Stated exercise 1
Summarize the forum thread on using roots for slingshots in two sentences.
Stated exercise 2
Arrange the records from the line holding "The width and height of the screenshot is (298, 147)." through the line holding "[1530, 582]", inclusive, as a numbered list, omitting blank lines.

Passage shown

(begin)

# Are Roots Good?



## Bob Fionda (Apr 6, 2011)

I'm getting crazy for roots, they are often sculptures themselves, and I was wondering if they were strong enough to make a good slingshot. I think it depends upon the wood of course. I've made two so far, what do you mates think about roots? Thanks, Bob


----------



## alfshooter (May 11, 2011)

Fantastic Bob, are unique works, I always thought that you are very creative.

Cheers .... Alf


----------



## Bob Fionda (Apr 6, 2011)

alfshooter said:


> Fantastic Bob, are unique works, I always thought that you are very creative.
> 
> Cheers .... Alf


Thanks Alf. What do you think about making catapults from a root?


----------



## Jesus Freak (Dec 31, 2011)

I think they look amazing and they look like they would make good slingshots!


----------



## alfshooter (May 11, 2011)

Bob Fionda said:


> Fantastic Bob, are unique works, I always thought that you are very creative.
> 
> Cheers .... Alf


Thanks Alf. What do you think about making catapults from a root?
[/quote]

I have long been looking for roots but I have no luck, I love his whimsical ways, when I'll find one.


----------



## newconvert (Dec 12, 2011)

Bob Fionda said:


> I'm getting crazy for roots, they are often sculptures themselves, and I was wondering if they were strong enough to make a good slingshot. I think it depends upon the wood of course. I've made two so far, what do you mates think about roots? Thanks, Bob


darn it Bob i was going to make a joke but you have already made such good looking slinger out of one i couldn't! oh well here goes anyway............... roots go great in soups and seasonings in all kinds of food. there i said it!


----------



## Sean (Nov 17, 2011)

They really do look fantastic Bob! I love the way you were able to join the two like that via pinning them together. Very clever.

(end)

Exercise materials
(begin)

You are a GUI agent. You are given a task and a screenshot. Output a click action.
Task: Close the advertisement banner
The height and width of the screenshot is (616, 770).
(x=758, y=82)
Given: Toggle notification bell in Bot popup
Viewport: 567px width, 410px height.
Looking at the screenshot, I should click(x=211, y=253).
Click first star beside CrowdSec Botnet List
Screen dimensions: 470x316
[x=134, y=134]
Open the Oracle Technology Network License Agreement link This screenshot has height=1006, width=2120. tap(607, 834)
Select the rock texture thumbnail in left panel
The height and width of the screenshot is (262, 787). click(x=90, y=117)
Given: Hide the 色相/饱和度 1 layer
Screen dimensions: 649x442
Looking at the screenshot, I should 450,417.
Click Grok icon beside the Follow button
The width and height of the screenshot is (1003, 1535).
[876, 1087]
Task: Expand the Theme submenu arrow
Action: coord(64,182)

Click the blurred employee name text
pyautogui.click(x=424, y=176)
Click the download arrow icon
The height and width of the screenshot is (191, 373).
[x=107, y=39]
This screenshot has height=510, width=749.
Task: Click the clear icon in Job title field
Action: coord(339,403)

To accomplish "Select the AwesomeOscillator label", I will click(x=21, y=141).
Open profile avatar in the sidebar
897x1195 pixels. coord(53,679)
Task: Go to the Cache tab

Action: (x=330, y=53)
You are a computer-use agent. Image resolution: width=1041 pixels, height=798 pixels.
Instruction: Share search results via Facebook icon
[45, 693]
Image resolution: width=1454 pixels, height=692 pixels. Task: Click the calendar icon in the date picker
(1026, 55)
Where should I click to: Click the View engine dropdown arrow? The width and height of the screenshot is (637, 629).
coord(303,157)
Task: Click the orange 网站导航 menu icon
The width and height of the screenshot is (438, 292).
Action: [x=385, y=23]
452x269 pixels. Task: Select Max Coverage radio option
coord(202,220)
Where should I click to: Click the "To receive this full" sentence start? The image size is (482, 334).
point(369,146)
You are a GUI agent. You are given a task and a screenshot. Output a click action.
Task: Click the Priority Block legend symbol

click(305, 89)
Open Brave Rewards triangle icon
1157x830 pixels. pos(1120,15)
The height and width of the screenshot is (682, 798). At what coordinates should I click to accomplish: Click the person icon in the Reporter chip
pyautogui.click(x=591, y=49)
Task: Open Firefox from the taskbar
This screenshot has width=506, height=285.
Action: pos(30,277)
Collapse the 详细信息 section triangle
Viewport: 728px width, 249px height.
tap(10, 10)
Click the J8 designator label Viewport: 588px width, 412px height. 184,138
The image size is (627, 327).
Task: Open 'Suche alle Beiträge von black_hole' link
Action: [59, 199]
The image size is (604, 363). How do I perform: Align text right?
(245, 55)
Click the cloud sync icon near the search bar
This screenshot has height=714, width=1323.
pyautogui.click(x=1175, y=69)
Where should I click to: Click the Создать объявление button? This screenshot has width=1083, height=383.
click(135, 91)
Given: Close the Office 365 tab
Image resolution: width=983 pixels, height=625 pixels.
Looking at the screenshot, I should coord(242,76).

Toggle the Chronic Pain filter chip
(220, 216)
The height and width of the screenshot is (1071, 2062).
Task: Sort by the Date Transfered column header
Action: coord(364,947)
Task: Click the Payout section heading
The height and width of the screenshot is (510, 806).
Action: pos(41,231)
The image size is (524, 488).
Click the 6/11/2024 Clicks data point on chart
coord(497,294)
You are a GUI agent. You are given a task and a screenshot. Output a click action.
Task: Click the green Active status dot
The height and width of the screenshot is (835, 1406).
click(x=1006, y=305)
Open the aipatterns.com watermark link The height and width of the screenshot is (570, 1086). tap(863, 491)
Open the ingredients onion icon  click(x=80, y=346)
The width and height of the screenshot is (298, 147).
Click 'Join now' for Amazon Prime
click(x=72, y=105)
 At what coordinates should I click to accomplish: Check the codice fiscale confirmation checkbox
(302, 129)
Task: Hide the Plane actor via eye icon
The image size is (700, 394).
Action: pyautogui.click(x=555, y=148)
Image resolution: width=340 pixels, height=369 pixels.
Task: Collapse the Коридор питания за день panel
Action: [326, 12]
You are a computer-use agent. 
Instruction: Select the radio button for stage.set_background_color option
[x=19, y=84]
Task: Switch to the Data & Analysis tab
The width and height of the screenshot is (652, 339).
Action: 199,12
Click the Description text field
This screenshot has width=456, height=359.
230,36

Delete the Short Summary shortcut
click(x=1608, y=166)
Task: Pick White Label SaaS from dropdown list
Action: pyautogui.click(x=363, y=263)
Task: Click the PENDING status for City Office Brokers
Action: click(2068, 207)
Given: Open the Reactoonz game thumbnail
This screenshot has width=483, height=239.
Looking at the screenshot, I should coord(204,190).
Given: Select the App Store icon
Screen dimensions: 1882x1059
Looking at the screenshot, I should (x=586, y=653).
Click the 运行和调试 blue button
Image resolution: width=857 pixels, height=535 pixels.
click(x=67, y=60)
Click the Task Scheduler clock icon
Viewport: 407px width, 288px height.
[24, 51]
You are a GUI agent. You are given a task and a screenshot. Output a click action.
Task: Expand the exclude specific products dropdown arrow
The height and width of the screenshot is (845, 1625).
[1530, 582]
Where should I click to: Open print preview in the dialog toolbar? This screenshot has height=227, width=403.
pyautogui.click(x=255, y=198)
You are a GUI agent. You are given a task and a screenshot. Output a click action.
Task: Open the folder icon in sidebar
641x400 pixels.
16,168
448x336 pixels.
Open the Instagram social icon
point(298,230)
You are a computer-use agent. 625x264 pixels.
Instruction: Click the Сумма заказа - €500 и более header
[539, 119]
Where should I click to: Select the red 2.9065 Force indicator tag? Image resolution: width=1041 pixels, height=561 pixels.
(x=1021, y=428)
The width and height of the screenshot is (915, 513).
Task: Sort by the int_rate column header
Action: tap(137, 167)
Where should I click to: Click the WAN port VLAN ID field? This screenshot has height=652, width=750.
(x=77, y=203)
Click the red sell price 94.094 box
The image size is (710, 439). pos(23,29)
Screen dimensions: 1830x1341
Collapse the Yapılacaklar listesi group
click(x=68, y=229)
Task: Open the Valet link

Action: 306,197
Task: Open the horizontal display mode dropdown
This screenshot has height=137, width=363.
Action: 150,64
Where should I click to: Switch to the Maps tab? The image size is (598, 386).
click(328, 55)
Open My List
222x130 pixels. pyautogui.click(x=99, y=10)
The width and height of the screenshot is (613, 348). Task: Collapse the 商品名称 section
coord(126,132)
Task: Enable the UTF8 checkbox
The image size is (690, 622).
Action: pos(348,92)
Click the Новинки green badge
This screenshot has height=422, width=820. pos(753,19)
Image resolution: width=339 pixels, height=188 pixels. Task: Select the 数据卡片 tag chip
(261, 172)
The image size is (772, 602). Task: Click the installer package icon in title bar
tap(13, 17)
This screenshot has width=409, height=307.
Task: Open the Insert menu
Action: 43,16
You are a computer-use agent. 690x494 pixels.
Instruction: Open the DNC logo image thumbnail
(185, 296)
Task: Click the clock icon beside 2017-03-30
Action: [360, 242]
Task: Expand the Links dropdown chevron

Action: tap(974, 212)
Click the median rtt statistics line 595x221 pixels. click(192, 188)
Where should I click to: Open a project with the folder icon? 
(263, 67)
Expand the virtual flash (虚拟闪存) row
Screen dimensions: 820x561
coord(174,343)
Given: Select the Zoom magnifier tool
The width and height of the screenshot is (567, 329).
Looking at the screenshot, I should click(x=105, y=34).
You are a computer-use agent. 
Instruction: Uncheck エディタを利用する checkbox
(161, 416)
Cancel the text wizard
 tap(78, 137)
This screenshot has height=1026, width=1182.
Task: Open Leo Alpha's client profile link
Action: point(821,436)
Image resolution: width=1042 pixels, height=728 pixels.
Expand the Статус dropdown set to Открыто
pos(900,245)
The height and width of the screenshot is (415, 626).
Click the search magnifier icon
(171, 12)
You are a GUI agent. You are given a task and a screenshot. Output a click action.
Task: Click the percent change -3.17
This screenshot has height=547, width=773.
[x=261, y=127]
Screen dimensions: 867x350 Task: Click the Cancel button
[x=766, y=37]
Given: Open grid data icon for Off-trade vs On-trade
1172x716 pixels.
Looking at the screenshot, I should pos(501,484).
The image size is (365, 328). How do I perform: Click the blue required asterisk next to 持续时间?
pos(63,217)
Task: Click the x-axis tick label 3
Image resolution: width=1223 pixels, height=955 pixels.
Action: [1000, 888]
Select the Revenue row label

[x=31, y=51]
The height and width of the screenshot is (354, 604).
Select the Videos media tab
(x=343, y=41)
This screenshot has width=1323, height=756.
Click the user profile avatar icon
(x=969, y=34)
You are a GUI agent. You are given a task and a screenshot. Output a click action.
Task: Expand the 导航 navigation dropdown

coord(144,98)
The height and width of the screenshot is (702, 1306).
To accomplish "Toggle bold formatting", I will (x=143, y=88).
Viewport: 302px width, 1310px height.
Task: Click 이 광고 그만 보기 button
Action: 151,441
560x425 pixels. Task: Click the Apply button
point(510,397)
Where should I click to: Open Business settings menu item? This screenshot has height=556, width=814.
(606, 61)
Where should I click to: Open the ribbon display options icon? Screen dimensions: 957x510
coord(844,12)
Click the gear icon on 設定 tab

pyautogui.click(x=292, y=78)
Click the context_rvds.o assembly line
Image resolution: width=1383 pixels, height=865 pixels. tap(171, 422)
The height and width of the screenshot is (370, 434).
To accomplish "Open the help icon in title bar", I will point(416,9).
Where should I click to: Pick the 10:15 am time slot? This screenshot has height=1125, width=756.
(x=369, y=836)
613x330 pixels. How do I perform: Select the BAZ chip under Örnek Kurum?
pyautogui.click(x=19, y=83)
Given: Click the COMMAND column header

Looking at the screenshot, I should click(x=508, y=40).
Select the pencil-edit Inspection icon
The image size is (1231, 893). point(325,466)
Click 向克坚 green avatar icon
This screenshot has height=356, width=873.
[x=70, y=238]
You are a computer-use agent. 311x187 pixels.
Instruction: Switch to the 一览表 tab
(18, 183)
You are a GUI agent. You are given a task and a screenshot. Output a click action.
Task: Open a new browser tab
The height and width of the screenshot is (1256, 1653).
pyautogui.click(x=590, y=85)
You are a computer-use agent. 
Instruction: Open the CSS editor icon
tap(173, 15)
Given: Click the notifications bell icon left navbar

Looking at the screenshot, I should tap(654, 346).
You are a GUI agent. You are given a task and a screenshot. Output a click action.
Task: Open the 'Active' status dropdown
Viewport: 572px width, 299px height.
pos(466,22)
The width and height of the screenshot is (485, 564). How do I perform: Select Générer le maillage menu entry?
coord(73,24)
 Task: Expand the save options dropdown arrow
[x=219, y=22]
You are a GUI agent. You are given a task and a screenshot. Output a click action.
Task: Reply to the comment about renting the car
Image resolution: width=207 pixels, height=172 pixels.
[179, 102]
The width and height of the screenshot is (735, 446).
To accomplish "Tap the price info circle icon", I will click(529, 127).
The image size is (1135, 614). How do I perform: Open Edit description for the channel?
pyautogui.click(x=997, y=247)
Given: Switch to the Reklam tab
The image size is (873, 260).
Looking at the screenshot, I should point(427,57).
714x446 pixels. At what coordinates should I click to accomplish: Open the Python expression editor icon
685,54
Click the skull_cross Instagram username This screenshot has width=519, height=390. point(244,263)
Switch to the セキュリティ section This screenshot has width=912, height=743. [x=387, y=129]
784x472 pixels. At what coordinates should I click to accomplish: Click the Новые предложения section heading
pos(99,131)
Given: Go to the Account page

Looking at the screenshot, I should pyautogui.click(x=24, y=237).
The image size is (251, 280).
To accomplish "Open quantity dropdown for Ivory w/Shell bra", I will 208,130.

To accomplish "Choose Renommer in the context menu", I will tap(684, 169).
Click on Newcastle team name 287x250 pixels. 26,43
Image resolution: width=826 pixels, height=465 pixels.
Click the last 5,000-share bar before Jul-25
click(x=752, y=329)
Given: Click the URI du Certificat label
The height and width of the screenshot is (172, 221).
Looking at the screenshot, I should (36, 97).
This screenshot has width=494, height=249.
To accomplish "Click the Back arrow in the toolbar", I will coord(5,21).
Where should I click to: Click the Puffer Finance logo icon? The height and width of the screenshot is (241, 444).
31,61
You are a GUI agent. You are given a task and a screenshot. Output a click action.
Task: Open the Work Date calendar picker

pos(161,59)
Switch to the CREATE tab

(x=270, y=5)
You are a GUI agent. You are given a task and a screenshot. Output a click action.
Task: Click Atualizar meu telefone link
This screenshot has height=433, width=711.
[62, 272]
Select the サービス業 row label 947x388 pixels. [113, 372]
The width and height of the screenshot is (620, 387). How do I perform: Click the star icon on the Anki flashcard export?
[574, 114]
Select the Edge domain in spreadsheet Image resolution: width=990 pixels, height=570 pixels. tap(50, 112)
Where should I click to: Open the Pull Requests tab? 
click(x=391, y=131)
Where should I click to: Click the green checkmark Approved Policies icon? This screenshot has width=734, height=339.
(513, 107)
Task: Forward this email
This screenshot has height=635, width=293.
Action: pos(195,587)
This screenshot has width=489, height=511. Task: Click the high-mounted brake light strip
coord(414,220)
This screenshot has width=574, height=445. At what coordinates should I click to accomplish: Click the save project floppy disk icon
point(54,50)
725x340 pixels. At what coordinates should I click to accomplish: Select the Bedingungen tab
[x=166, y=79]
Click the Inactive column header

(end)

Written answer 1
Bob Fionda, who has made two slingshots from roots, asks whether roots are strong enough for a good slingshot and notes that this likely depends on the wood. Replies praise his pieces as unique, attractive and cleverly pinned together, and one poster says they look like they would make good slingshots, while another says he has long looked for roots without luck.

Written answer 2
1. The width and height of the screenshot is (298, 147).
2. Click 'Join now' for Amazon Prime
3. click(x=72, y=105)
4.  At what coordinates should I click to accomplish: Check the codice fiscale confirmation checkbox
5. (302, 129)
6. Task: Hide the Plane actor via eye icon
7. The image size is (700, 394).
8. Action: pyautogui.click(x=555, y=148)
9. Image resolution: width=340 pixels, height=369 pixels.
10. Task: Collapse the Коридор питания за день panel
11. Action: [326, 12]
12. You are a computer-use agent. 
13. Instruction: Select the radio button for stage.set_background_color option
14. [x=19, y=84]
15. Task: Switch to the Data & Analysis tab
16. The width and height of the screenshot is (652, 339).
17. Action: 199,12
18. Click the Description text field
19. This screenshot has width=456, height=359.
20. 230,36
21. Delete the Short Summary shortcut
22. click(x=1608, y=166)
23. Task: Pick White Label SaaS from dropdown list
24. Action: pyautogui.click(x=363, y=263)
25. Task: Click the PENDING status for City Office Brokers
26. Action: click(2068, 207)
27. Given: Open the Reactoonz game thumbnail
28. This screenshot has width=483, height=239.
29. Looking at the screenshot, I should coord(204,190).
30. Given: Select the App Store icon
31. Screen dimensions: 1882x1059
32. Looking at the screenshot, I should (x=586, y=653).
33. Click the 运行和调试 blue button
34. Image resolution: width=857 pixels, height=535 pixels.
35. click(x=67, y=60)
36. Click the Task Scheduler clock icon
37. Viewport: 407px width, 288px height.
38. [24, 51]
39. You are a GUI agent. You are given a task and a screenshot. Output a click action.
40. Task: Expand the exclude specific products dropdown arrow
41. The height and width of the screenshot is (845, 1625).
42. [1530, 582]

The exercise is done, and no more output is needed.